La grande pomme comme on l'appelle. Ironique, car mon histoire commence bien avec une putain de pomme. Une vraie. Plutôt grande, d'un rouge vif à souhait, dure par endroits mais tellement tendre sur d'autres quand on sait où la croquer. Et son goût... Acide, sucrée, douce, qui vous coule dans la bouche comme un nectar dont on ne peut plus se passer une fois qu'on y a goûté. Juteuse. Parce qu'on en veut encore. Et encore. Pour l'éternité.

Je divague ? C'est ce que j'aurais pensé aussi, je vous le cache pas, si quelqu'un venait me déballer ça. Honnêtement, à votre place, je n'y aurais même pas fait attention. Mais moi, je souffre d'une petite altération particulière. Un trouble de la personnalité qui me rapproche de ce que l'on appelle la sociopathie. À cause de ça, je suis incapable de ressentir les émotions. Enfin, incapable. C'est le diagnostic qu'en font les médecins. Moi je m'en fous.

Parce que bon, je suis pas allée consulter de mon propre chef. Enfin si d'une certaine manière, puisque c'est mon chef qui m'a « invitée » à le faire : Ronald Carlsen de son nom, Ronnie pour les intimes dont je ne fais pas partie, chef du département de police du 8ème district où je travaille. C'est lui qui m'a forcée à subir une évaluation psychologique pour « la poursuite de gestion d'une situation traumatique. ».

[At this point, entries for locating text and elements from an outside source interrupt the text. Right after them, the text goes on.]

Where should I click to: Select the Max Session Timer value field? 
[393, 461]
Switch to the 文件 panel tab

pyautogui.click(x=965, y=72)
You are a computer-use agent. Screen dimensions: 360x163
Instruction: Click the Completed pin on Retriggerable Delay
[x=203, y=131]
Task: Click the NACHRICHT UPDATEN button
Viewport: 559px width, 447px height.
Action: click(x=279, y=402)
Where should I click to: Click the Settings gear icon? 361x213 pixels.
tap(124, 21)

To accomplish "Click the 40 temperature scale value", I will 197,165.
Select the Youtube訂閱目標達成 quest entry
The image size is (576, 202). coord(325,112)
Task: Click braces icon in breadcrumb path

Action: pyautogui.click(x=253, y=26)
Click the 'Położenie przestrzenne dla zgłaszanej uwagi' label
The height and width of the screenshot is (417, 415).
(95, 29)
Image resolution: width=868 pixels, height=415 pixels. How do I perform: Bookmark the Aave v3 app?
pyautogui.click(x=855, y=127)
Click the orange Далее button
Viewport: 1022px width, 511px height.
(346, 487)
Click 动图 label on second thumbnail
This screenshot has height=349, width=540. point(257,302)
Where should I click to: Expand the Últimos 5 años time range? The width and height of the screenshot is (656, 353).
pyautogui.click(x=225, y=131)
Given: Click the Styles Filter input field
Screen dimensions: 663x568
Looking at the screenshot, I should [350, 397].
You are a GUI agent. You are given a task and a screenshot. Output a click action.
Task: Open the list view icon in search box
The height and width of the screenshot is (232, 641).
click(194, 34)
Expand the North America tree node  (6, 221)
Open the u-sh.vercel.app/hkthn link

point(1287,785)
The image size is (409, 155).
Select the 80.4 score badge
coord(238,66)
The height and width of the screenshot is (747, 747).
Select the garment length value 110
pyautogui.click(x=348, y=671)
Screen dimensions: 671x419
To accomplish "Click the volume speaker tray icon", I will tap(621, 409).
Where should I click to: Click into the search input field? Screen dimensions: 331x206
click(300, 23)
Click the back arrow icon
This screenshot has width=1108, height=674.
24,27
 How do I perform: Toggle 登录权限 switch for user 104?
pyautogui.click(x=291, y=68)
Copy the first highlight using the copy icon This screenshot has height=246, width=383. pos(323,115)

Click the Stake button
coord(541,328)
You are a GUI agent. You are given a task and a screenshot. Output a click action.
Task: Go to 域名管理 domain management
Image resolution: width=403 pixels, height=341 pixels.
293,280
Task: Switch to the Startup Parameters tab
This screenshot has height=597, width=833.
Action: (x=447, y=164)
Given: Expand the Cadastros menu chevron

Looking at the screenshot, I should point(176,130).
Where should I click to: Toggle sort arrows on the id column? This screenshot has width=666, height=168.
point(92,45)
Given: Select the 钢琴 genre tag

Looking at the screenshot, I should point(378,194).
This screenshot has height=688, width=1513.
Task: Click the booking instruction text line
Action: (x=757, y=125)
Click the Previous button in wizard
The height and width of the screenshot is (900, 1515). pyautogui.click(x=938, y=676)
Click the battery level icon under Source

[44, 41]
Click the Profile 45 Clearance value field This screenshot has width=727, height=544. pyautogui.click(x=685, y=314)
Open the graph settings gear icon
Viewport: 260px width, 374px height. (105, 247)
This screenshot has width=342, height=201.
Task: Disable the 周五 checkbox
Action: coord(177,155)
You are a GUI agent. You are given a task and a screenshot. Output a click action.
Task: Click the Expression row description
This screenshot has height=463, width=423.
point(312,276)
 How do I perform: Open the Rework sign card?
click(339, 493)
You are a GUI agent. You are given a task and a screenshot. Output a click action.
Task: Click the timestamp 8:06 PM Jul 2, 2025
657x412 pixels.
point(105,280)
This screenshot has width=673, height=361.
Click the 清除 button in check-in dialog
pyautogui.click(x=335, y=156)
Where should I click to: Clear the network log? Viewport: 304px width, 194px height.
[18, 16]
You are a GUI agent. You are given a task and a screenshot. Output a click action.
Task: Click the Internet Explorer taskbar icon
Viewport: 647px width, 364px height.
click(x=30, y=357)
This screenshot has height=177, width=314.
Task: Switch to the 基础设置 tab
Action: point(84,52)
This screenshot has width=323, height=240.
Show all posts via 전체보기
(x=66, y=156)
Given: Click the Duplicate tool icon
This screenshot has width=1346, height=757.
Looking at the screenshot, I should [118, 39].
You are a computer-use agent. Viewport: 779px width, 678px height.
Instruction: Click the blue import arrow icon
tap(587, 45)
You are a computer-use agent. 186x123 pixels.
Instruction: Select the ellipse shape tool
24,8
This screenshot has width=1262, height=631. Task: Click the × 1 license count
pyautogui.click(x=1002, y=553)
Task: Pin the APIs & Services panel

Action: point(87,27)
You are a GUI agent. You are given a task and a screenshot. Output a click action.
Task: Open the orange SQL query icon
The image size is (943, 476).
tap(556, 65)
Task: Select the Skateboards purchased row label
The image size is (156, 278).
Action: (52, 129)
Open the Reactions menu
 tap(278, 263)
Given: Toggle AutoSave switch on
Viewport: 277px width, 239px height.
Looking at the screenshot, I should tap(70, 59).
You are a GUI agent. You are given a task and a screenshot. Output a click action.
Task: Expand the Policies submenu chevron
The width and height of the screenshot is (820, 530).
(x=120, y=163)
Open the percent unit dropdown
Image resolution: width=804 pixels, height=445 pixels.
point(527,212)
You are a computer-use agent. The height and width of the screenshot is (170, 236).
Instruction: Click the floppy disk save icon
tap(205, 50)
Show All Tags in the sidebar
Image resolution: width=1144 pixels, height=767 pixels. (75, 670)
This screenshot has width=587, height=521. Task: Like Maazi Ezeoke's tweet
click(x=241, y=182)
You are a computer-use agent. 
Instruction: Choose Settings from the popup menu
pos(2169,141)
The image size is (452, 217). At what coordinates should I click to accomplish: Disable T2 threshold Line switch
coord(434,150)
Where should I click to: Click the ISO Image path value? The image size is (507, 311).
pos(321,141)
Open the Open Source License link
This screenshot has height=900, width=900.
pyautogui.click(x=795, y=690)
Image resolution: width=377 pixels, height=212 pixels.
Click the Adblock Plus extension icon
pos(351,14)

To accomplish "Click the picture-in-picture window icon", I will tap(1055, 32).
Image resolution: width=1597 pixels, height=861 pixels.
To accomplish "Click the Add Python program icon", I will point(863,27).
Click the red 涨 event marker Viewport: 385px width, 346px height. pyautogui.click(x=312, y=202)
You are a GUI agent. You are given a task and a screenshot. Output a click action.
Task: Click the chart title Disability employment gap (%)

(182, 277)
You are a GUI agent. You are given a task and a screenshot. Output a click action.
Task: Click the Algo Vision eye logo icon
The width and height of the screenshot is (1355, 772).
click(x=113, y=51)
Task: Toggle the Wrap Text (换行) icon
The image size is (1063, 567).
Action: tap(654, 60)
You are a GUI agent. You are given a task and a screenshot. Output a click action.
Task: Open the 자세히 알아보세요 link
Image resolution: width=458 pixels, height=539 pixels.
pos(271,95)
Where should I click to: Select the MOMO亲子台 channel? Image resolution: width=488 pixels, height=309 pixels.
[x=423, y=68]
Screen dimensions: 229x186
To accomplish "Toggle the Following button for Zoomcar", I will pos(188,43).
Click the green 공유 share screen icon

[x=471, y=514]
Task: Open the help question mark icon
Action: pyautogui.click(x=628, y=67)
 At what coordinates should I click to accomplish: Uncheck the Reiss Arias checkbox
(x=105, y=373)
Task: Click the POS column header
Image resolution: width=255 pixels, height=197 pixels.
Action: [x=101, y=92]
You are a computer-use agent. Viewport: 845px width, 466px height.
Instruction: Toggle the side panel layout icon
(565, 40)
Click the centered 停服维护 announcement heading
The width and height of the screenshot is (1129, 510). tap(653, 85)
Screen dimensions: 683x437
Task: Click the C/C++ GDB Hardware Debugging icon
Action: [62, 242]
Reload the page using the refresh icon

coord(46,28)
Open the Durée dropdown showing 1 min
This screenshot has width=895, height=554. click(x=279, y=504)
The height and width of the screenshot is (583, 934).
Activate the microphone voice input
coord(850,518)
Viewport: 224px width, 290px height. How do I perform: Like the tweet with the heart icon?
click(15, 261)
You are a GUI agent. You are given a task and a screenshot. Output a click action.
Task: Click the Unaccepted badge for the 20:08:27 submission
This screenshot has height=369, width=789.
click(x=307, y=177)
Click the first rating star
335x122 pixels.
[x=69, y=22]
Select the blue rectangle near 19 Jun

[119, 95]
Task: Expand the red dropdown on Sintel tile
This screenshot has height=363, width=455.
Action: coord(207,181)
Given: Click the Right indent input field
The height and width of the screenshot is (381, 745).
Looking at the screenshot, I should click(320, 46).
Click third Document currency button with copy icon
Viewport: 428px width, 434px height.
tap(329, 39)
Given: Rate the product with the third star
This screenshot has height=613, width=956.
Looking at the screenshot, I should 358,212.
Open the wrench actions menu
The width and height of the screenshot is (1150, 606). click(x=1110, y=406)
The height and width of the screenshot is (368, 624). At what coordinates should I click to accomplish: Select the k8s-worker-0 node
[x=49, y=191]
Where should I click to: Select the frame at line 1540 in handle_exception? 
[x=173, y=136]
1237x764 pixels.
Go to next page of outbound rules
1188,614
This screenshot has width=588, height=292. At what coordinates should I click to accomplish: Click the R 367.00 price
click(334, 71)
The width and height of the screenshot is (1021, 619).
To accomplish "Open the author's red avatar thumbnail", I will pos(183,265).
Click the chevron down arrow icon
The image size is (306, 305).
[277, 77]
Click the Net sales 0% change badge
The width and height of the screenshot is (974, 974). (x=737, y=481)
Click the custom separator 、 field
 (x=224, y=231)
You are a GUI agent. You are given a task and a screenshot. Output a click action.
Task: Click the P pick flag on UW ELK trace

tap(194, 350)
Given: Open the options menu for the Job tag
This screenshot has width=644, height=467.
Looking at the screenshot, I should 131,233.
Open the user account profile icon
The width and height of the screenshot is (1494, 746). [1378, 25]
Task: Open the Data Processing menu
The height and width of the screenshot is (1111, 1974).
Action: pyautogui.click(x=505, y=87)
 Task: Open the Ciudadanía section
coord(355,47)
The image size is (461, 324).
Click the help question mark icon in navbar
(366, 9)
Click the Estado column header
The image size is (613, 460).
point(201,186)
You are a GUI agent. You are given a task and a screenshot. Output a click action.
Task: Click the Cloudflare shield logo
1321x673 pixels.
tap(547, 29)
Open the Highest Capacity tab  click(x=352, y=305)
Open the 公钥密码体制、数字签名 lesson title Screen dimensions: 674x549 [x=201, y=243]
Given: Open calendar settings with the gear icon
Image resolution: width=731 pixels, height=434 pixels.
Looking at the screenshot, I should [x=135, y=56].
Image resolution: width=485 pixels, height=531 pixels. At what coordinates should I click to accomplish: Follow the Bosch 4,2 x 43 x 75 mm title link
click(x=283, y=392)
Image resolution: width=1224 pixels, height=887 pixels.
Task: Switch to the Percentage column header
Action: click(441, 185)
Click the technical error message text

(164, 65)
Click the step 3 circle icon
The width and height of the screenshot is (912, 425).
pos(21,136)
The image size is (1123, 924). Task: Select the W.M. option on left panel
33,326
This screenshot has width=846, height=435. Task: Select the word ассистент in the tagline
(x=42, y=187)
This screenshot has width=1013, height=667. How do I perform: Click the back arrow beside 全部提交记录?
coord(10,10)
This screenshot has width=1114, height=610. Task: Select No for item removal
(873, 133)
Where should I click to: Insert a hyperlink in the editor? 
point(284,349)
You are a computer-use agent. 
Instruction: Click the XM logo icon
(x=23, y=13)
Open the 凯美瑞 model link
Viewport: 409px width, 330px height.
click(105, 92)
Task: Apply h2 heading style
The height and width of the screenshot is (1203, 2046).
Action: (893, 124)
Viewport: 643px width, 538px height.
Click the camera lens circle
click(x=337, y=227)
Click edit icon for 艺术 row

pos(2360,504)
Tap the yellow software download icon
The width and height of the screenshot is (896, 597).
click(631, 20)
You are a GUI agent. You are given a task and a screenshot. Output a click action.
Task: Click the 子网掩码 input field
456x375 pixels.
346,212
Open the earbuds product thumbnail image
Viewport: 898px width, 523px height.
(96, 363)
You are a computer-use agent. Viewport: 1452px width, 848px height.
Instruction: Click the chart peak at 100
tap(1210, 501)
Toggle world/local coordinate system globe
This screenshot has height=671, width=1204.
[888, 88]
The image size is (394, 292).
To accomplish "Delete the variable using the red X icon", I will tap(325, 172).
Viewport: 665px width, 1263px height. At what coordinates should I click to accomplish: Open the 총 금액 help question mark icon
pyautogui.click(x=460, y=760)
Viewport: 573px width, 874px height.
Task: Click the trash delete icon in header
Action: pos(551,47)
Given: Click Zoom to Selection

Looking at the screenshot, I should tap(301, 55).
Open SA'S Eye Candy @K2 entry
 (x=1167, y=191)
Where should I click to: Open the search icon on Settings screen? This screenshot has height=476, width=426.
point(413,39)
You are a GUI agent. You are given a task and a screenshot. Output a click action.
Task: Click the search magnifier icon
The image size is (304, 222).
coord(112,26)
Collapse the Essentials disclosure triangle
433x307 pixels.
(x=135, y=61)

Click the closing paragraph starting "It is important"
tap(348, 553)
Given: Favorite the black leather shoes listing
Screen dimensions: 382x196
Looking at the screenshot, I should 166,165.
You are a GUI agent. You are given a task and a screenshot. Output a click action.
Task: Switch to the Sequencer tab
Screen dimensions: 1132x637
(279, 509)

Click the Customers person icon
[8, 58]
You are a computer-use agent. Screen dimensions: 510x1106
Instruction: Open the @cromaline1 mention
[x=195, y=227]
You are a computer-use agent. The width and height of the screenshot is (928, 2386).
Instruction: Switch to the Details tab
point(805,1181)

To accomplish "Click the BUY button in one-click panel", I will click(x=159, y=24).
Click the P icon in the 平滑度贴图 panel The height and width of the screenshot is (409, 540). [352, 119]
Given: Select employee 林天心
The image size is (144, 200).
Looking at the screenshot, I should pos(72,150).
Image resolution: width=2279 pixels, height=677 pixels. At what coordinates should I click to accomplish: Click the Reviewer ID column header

Ah, une flic. Inspecteur, si ça vous dérange pas. Je ne me suis pas cassée le cul pendant six années pour qu'on m'imagine en train d'aider des mioches à traverser la rue avec pour seule arme un petit panneau signalétique jaune fluo, merci. Donc Carlsen m'a forcée à suivre des séances de soutien psychologique suite au décès de mon partenaire, Gary Jordan. Un bon gars. Non sérieusement, il était cool. Un mec efficace, sérieux dans son boulot, habile à l'arme de poing, plutôt beau gosse en plus. Des qualités que j'admire grandement chez l'être humain. Quand je dis que j'admire ce genre de choses, comprenez par là que ça peut rapidement m'amener à faire évoluer la relation vers autre chose si j'en ai envie. Ce sont les seuls éléments qui entrent en ligne de compte et l'autre n'a pas son mot à dire. De toutes façons, on ne me dit jamais non.

Est-ce que la relation a été autre avec Jordan ? Peut-être. Je vous le raconterai avec une bonne bière (pas blonde parce que, sincèrement, ça n'a pas de goût). Ce que je peux vous dire sans alcool par contre, c'est que c'était quelqu'un de bien. Un type doué. Deux ou trois années de plus et il aurait sûrement grimpé les échelons, en tout cas plus rapidement que moi, c'est certain. Son ascension a dû déplaire aux mauvaises personnes. Et comme il n'était pas assez prudent, voilà. Le connaissant, il a sûrement dû fourrer son nez là où il fallait pas. Et fatalement quand sa couverture a sauté, sa tête n'a pas tardé à suivre. Je veux dire, littéralement. La voiture piégée, ça ne pardonne pas, difficile d'en ressortir avec toute sa tête. C'est ce qui arrive quand on enquête sur la pègre locale et qu'on n'a pas les bons alliés ni les informations qu'il faut.

Quoi qu'il en soit, tout le monde l'appréciait dans notre division. Alors quand il est mort, il y a eu la totale : les condoléances, les fleurs, les paniers-repas... Sauf pour moi. J'étais sa partenaire c'est vrai, mais... Vous vous souvenez de mon petit problème, ce petit rouage qui tourne différemment dans mon esprit ? J'en parle jamais. Personne ne le sait. Enfin, à part ceux qui ont accès à mon dossier. Ce truc, c'est pas un problème pour moi. Pour les autres par contre... Disons que les signaux n'ont pas forcément été envoyés là où il fallait, comme il le fallait. Il était midi douze lorsqu'un coup de téléphone de Carlsen m'a annoncé sa mort. Je me souviens de l'heure parce que je suis comme ça, j'observe beaucoup et je retiens énormément de choses, des détails la plupart du temps. Mais ça tombe bien pour un inspecteur de police non ?

Bref. J'ai raccroché, et j'ai repris le dossier sur lequel je travaillais déjà à l'époque, des cas de disparitions et de meurtres. Un tueur en série a priori, timbré comme tant d'autres, qui a pour habitude de laisser le numéro de carte d'identité de ses victimes sur la scène de son méfait. Parfois sur la victime elle-même. Quelle utilité, puisqu'on vérifie  toujours l'identité de la victime par le biais d'analyses médicales ? L'autopsie nous la confirme toujours. Mais bon.